Rue Stoeber, au plus lointain de mon enfance, la visite
commençait par le rez-de-chaussée: un homme dans la pénombre, qu'il
fallait saluer et qui me faisait peur. Je sus plus tard que
l'oncle
Henri était aveugle. Lui, aussi, échoué là, dans le désarroi d'une
après-guerre dont il ne lui restait plus qu'à souffrir les ultimes
affronts. Point d'autre souvenir de cet homme qui me reste étranger hormis
la peur qu'il m'inspirait. Étrange ou étranger, comment dire qu'il
m'apparut comme l'appendice compassé d'une lignée où je peinais à me
trouver une trace. La visite se poursuivait au second par le salut fait à
l'oncle Jean et son épouse, Marinette, égérie vulgaire et stérile de jours
qu'il n'eut pas le courage de finir seul. L'intérieur, là encore, sentait
l'aisance passée et compassée; la conversation filait entre adultes,
délaissant sur leurs sièges un peu trop durs, les deux frères que nous
étions, dont le rôle se réduisait à une figuration silencieuse et sage.

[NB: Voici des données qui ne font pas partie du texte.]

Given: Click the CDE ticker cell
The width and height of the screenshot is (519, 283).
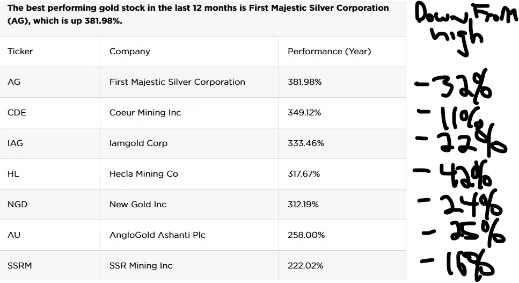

Enfin, ma grand-mère, nous appelait, invariablement: c'était l'heure de
manger. Le passage par le 1e étage était obligé, mais en même temps à
peine supporté par cette femme qui redoutait toujours un peu que notre
présence altérât l'étonnante symbiose gémellaire qu'elle préservait
jalousement entre elle et son frère.
Ma grand-mère,
Renée
David, mérite sans doute que l'on raconte son histoire, ou plutôt son
absence d'histoire. Mais elle était la troisième figure de ces visites
dominicales, figure maladroitement affectueuse, mais autant qu'il fut en
son pouvoir, prévenante. Nous montions au 2e étage, et nous installions
dans le salon bleu qui était sa fierté. La table était déjà apprêtée,
dont je me souviens qu'elle était la promesse de rosbif que nous ne
mangions que là, dans ces couverts en argent et porcelaine que j'ai
récupérés depuis. Ne manquait assurément que la servante disparue dans la
tourmente de l'impécuniosité. Les repas se prolongeaient: je me souviens
juste que pendant qu'ils s'éternisaient, nous partions mon frère et moi à
la découverte de ces lieux. M'en reste l'étonnement devant une chambre,
non occupée, non habitée en tout cas, où s'entassaient meubles, cartons et
autres souvenirs. Ma grand-mère, trop seule, ne parvenait pas à occuper
les lieux: entre une chambre qu'elle sous-louait à un étudiant, et cette
salle débarras, la grande balustrade rectangulaire plongeant vers les
étages inférieurs, distribuait en réalité un espace fantomatique, un
fantasme! Ma grand-mère n'habitait pas ces lieux, elle tentait d'y
survivre en contrefaisant une aisance que tout démentait.